To conduct an assessment of time‐dependent covariates related to dental caries of the permanent dentition among a low socioeconomic status, understudied cohort of children, incorporating time‐dependent covariates through the application of extended Cox proportional hazards modeling.
This study modeled the time to first cavitated dental caries in permanent teeth among school‐aged children and assessed factors associated with this event. A cohort of 98 low socioeconomic status African‐American children with mean age of 5.85 years at baseline was recruited in Uniontown, Alabama and followed prospectively for 6 years. None of these children had dental caries on permanent teeth at baseline, and oral examinations were performed annually. Caries‐free survival curves were generated to describe time to event (having first decayed, filled, or missing permanent surface). Bivariate and multivariable extended Cox hazards modeling was used to assess the relationships between time‐dependent and time‐independent covariates and time to event.
Twenty‐eight children (28.6 percent) had their first permanent tooth caries event during the 6‐year follow‐up.

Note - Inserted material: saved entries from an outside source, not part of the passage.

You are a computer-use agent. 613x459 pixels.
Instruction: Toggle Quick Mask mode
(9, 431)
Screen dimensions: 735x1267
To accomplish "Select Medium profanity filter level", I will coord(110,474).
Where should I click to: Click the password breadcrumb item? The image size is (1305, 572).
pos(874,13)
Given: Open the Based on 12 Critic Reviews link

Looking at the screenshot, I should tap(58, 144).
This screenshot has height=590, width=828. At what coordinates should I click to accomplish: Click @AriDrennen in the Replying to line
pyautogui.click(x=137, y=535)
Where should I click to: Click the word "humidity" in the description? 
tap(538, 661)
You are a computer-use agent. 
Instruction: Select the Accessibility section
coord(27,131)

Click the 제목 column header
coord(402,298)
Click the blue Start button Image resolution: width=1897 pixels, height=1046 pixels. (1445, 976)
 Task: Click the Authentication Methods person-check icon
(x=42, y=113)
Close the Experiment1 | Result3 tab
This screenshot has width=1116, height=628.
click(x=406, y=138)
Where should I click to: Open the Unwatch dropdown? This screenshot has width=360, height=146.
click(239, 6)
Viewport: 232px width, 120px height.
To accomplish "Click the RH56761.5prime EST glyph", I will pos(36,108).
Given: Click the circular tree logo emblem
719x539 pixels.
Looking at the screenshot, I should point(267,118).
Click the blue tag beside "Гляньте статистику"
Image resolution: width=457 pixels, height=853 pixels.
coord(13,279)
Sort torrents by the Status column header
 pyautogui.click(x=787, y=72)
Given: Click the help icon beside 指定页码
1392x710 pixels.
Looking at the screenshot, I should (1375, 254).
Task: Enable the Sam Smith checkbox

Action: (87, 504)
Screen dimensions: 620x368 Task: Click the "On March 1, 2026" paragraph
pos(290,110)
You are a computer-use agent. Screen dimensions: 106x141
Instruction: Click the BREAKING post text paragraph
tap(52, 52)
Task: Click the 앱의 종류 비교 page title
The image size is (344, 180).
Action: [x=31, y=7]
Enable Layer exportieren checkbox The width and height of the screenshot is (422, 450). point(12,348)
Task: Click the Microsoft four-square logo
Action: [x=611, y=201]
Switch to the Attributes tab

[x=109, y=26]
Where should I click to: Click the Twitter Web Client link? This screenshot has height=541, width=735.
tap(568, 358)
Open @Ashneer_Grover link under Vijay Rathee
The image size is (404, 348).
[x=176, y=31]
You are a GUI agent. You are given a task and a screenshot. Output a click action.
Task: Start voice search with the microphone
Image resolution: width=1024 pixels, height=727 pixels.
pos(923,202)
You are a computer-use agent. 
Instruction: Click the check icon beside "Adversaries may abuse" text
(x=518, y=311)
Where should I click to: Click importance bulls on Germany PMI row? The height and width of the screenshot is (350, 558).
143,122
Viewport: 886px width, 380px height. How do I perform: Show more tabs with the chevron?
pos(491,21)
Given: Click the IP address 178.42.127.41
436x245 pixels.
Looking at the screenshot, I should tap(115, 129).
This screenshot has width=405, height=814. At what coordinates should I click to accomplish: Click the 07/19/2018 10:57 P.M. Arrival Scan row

Multivariable results showed that greater consumption of water was associated with lower dental caries hazard, while previous primary tooth caries experience was associated with greater dental caries hazard after adjustment for frequency of consumptions of milk, added‐sugar beverages, and 100 percent juice.
There was a global/overall significant caries protective effect of water consumption during the school‐age period of child development.